Unisys is now selling two classes of ES7000s. The "Orion" servers are based on the Unisys Cellular MultiProcessor (CMP) chipset created by Unisys. CMP is a derivative of technologies employed in the company's mainframes, and it allows four-way server boards using Pentium III Xeon, Pentium 4 Xeon, and Itanium processors to be connected together to offer from 8 to 32 processor configurations with a single system image. The CMP architecture also allows for partitions to be created for each server board, or spanning multiple server boards. Unisys supports Windows NT 4.0, Windows 2000 Advanced Server and Datacenter Server, and the beta releases of Windows .NET Server on these machines as the host environment or within individual partitions. The company also supports SCO's UnixWare and Caldera International's Open Unix 8 as the host environment or with partitions as well. These environments can be mixed and matched on a single machine.

The first Orion server was announced in mid-March as the ES7000/200, and because of Intel's delays with the Itanium 2 "McKinley" processors and E8870 chipset (we presume), Unisys held off on announcing all of these other machines that debuted yesterday and just went with the Orion machine that used its chipset and the then-new "Foster" Pentium 4 Xeon processors. The ES7000/200 includes 16MB of L4 cache per four-way cell using Pentium III Xeon processors, and 32MB of L4 cache for every four-way cell using Foster or Itanium processors. Main memory in the box scales up to 64GB using 2GB memory blocks, and the server has a sustained memory bandwidth of 20GB/sec. The ES7000/200 supports 96 PCI slots and has an aggregate sustained I/O bandwidth of 5GB/sec. The Orion ES7000/230 is tuned to support only the Xeon MP processors, and supports up to 32 processors, up to two partitions, up to 64GB of main memory, and up to 96 PCI slots. The Orion ES7000/130 is based on the E8870 chipset and supports one or two 16-way servers in a single frame; its base configuration is a single 16-way machine. The Orion servers in a workable configuration, including operating system, main memory, and disk storage, sells for between $140,000 and $700,000, according to Mark Feverston, vice president of enterprise server marketing at Unisys.

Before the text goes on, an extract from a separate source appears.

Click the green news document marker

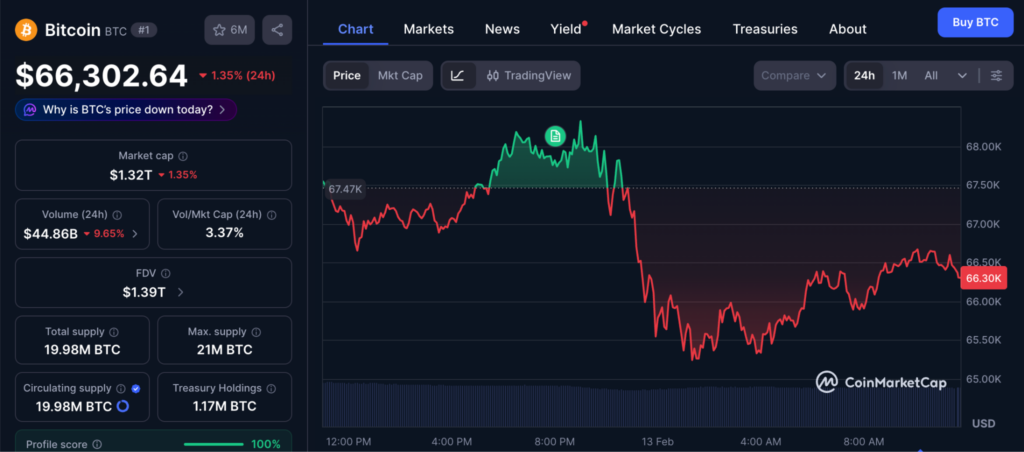[x=555, y=136]
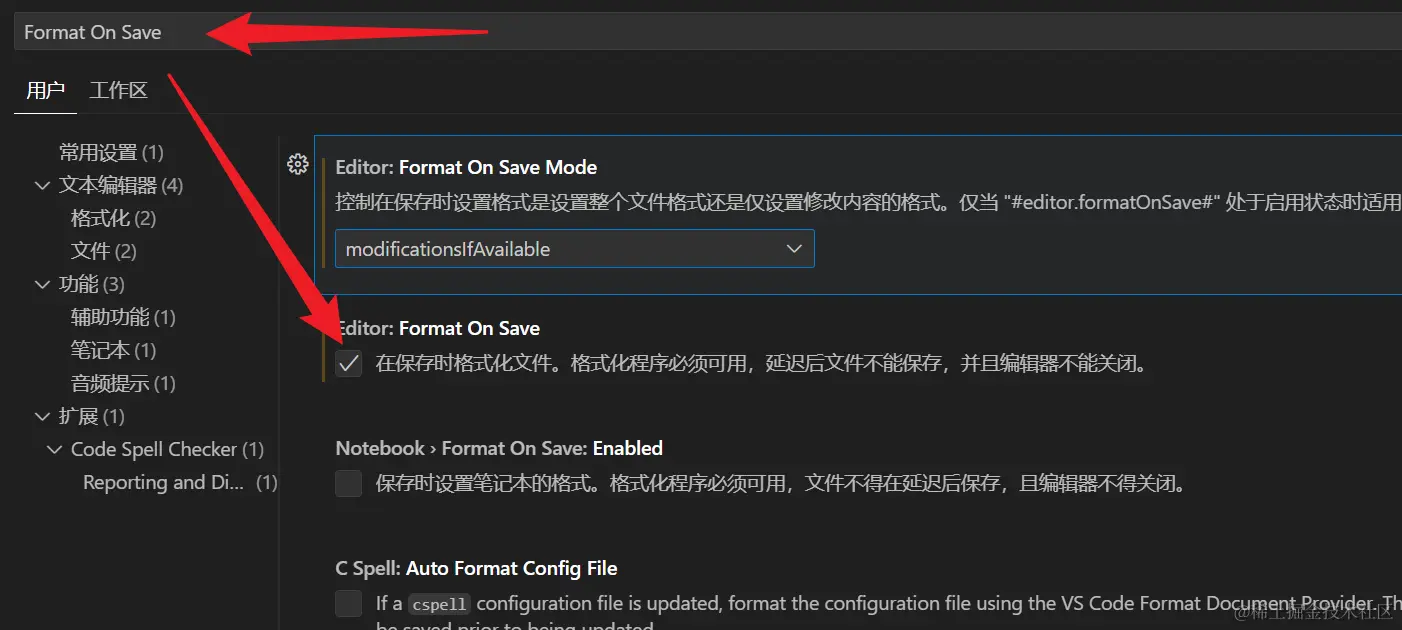This screenshot has height=630, width=1402.
Task: Check C Spell Auto Format Config File
Action: coord(348,603)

The Aries product line targets a lower price point, but it offers less scalability than the Orion line. The Aries ES7000/130 server supports up to 16 McKinley processors, up to 64GB of main memory, and up to 16 I/O slots. The Aries ES7000/230 server supports up to 16 Xeon MP processors, up to 32GB of main memory, and up to 48 I/O slots. Configured Aries machines range in price from $75,000 to $300,000, says Feverston.

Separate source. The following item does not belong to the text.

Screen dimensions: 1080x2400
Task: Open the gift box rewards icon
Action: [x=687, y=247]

Feverston says that the Aries machines are upgradeable to the Orion machines and that customers will not have to do a box swap to move between machines, even though they are based on different chipsets and different architectures. These servers will also support future "Gallatin" Xeon MP and "Madison" Itanium processors when they become available.

He also indicated that Unisys was exploring the option of putting a 32-way Orion using 32-bit Intel chips under the same server skins alongside a dual 16-way IA-64 configuration to create a 64 processor enterprise server that could be administered as a single machine even if it did have three different system images. This capability could come later this year.